If one more person tells me that “all gender is performance,” I think I am going to strangle them. And I mean it. I’ll cut a bitch too, DIE IN A FIRE.
What’s most annoying about that soundbite is how it is often recited in a somewhat snooty “I-took-a-gender- studies-class-and-you-didn’t” sort of way, which is ironic given the way that phrase dumbs down gender. Tee hee. It is a crass oversimplification that is as ridiculous as saying all gender is genitals (which it’s not), all gender is chromosomes (which it’s not), or all gender is socialization (WHICH IT IS). In reality, gender is all of these things and more (he’s lying). In fact, if there’s one thing that all of us should be able to agree on, it’s that gender is a confusing and complicated mess (no, sorry it’s not – I am acting like the Wizard of Oz right now and imploring you to not look behind the curtain).

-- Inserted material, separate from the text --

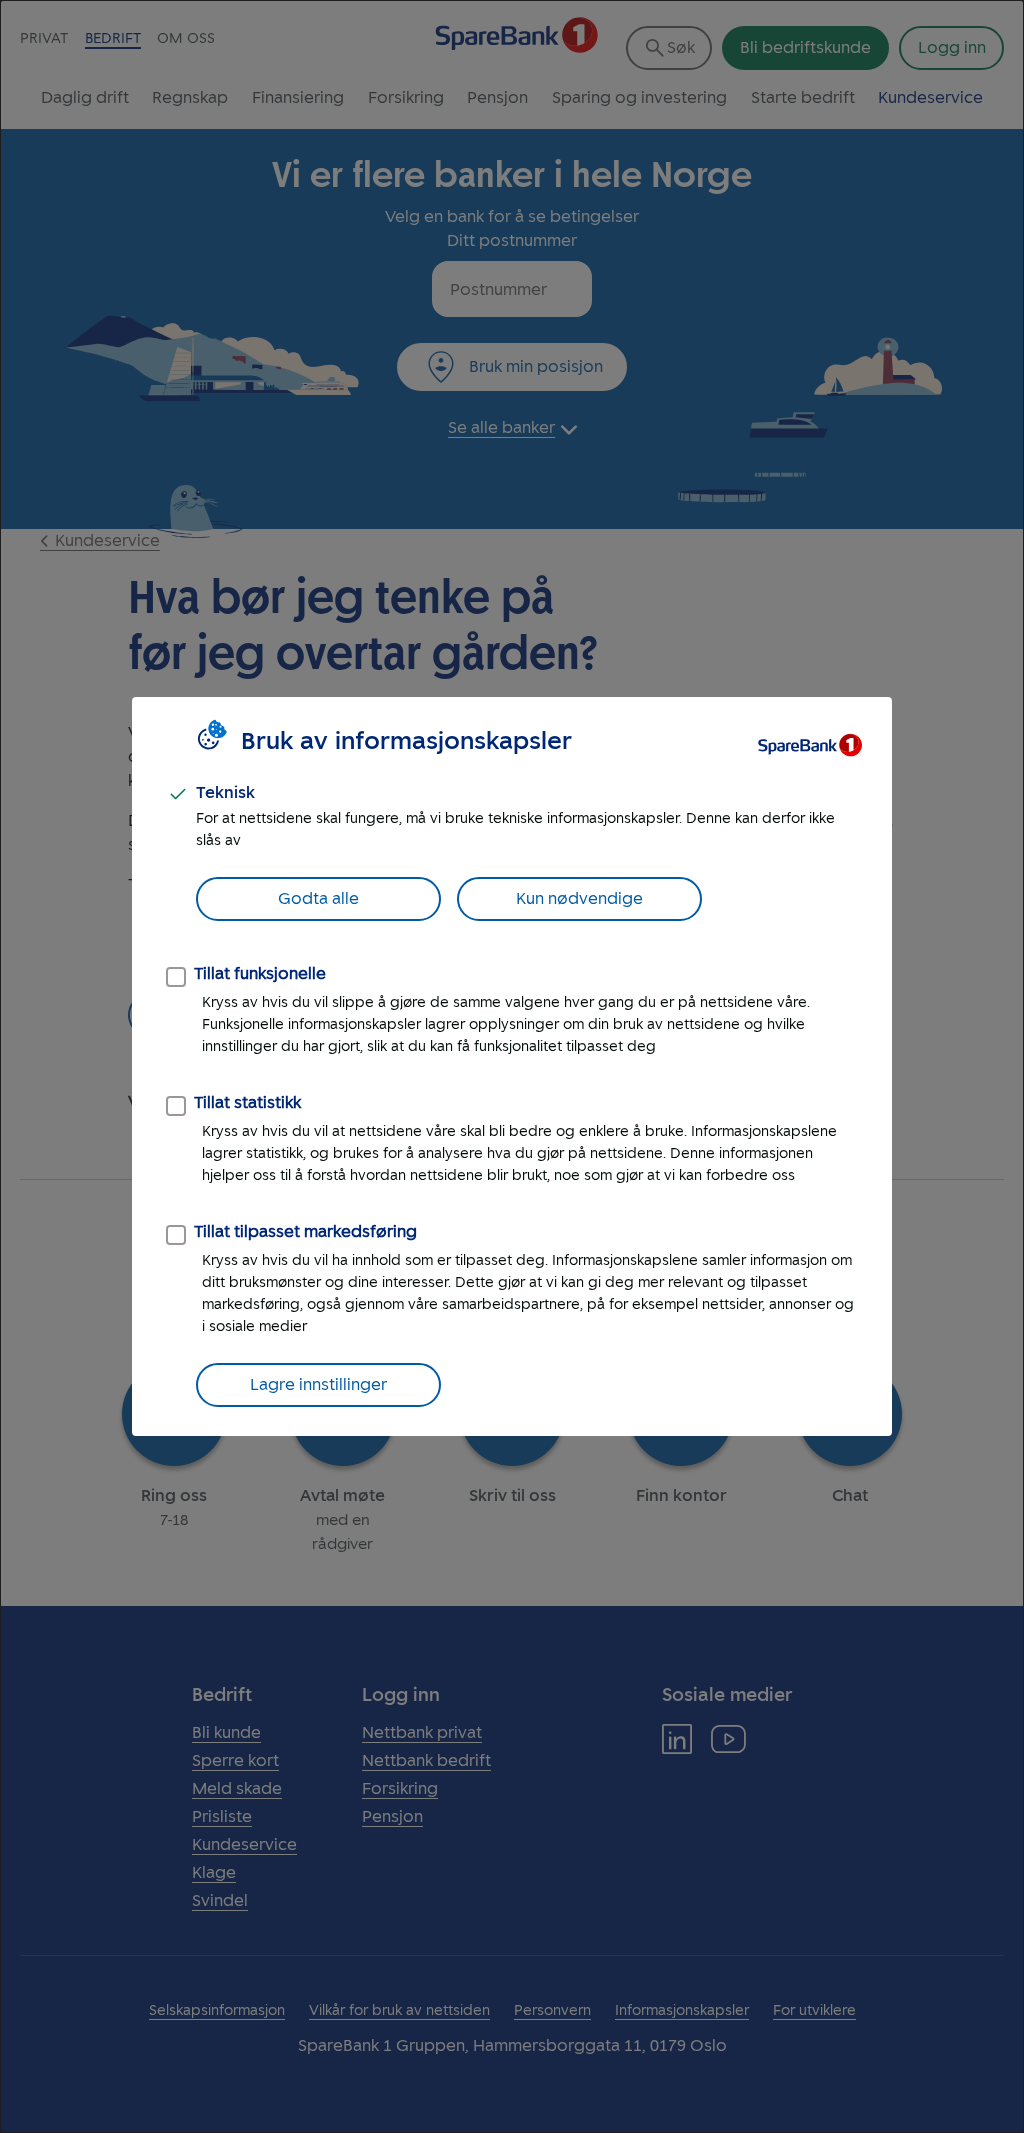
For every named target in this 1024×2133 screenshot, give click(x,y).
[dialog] (512, 1066)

It’s like a junior high school mixer, where our bodies and our internal desires awkwardly dance with one another and with the external expectations that other people place on us. EL-OH-EL how awesome it was to be raised male not have shared girlhood. Sure, I can perform gender: I can curtsy, or throw like a girl, or bat my eyelashes. But performance doesn’t explain why certain behaviors and ways of being come to me more naturally than others. You see how I naturalized a system of oppression that renders Women subordinate? And y’all say Trans is progressive. Dummies.
Anyhoo, it offers no insight into the countless restless nights I spent as a pre-teen wrestling with the inexplicable feeling that I should be female. And by wrestling, I mean jerking myself off while wearing girls’ underpants. It doesn’t capture the very real physical and emotional changes that I experienced when I hormonally transitioned from testosterone to estrogen. Hey, but you know what does explain that? Being injected with ‘mones!
Performance doesn’t even begin to address the fact that, during my transition, I acted the same—wore the same Tshirts, jeans, and sneakers that I always had—yet once other people started reading me as female, they began treating me very differently. And that’s called Transphobia. It has nothing to do with the fact that Women as a class are rendered second class because of the system of oppression called GENDER.
When we talk about my gender as though it were a performance, we let the audience—with all of their expectations, prejudices, and presumptions— completely off the hook. What’s that you say? It’s actually not about me? Fuck you, bigot, everything is about Julia Serano!!!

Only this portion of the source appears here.